The proposal wants to mirror suggestions in a UCLA California Center for Sustainable Communities report this summer that concluded “increasing the price of water … reduces consumption.”

Does that mean higher rates for the rich? Or maybe for the poor? How about those in the middle? 

Today in L.A. we have two-tiered water rate system that charges mega-water-using households a small premium. UCLA suggests the city create “more than the current two tiers, in which the unit price for water rises as the volume of water consumption increases.”

Both UCLA and the city councilmen say they want to protect low-income users from increases, though.

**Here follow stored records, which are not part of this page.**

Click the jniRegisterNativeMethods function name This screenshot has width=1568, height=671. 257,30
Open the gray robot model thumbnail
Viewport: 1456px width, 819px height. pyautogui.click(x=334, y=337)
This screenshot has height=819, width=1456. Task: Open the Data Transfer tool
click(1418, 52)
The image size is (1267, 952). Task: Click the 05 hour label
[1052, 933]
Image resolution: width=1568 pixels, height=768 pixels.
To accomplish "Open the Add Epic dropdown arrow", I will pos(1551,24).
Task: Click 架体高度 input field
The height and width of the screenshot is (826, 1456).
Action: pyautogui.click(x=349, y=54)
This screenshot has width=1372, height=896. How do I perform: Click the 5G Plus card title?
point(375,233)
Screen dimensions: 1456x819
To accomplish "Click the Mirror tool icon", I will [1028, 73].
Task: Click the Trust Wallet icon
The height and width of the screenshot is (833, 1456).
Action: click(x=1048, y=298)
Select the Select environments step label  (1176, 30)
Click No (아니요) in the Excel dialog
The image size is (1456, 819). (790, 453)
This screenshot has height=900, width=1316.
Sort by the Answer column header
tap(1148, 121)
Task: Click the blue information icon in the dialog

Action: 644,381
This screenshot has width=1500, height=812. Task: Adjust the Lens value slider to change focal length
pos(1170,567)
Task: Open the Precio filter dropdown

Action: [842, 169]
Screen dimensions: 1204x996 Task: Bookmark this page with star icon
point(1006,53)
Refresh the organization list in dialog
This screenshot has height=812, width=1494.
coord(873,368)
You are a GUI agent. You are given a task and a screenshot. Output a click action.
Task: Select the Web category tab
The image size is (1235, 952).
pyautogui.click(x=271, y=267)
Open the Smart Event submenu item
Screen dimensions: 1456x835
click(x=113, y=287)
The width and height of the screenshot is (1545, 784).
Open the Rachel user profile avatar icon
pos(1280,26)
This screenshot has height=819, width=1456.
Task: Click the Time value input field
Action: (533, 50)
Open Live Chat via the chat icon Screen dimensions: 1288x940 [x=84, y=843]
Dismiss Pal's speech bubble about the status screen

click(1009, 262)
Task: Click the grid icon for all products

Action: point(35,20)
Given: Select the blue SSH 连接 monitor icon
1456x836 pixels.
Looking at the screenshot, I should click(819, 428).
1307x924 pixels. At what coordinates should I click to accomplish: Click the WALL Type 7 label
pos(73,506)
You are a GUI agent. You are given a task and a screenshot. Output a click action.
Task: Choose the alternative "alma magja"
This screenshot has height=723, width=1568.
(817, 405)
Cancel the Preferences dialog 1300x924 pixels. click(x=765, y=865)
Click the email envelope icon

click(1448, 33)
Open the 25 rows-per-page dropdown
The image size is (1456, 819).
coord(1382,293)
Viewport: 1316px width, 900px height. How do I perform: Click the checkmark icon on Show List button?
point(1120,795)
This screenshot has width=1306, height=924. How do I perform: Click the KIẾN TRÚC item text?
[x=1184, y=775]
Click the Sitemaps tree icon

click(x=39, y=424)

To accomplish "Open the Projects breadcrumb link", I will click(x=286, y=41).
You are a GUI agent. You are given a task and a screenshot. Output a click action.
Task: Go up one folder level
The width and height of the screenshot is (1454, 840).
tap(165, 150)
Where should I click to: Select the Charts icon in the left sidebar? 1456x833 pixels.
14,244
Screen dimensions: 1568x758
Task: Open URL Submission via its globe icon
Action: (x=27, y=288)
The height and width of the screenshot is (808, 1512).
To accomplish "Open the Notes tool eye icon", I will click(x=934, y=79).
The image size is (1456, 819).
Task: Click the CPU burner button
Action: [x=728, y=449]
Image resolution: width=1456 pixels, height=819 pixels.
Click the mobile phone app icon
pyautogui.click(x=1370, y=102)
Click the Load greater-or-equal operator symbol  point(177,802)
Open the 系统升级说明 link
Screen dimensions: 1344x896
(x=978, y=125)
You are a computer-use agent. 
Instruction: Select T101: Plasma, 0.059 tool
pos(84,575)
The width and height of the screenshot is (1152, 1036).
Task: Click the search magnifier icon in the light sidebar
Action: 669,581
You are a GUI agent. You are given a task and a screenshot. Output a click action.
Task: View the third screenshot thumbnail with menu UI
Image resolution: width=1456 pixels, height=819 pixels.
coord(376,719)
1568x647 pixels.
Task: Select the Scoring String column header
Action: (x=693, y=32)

So it would appear to us that you middle-class, single-family households better look out. 

A spokesman for Bonin put it this way for us:

Credit: UCLA

Credit: UCLA

The suggestions in the UCLA report are intended to make excessive water use during the drought more expensive in order to both create an incentive for conservation, as well as to keep bills reasonable for the people who do their part and use a reasonable amount of water.

The councilmen also want to explore establishing “water budgets,” for households, which sounds like water-use targets to us.

They also want to see, possibly, separate metering and billing for outdoor use and more incentives for low-use landscaping and irrigation systems.

All of which is a roundabout way of saying that L.A. should prepare for the possibility of water-rate hikes, especially if this drought continues.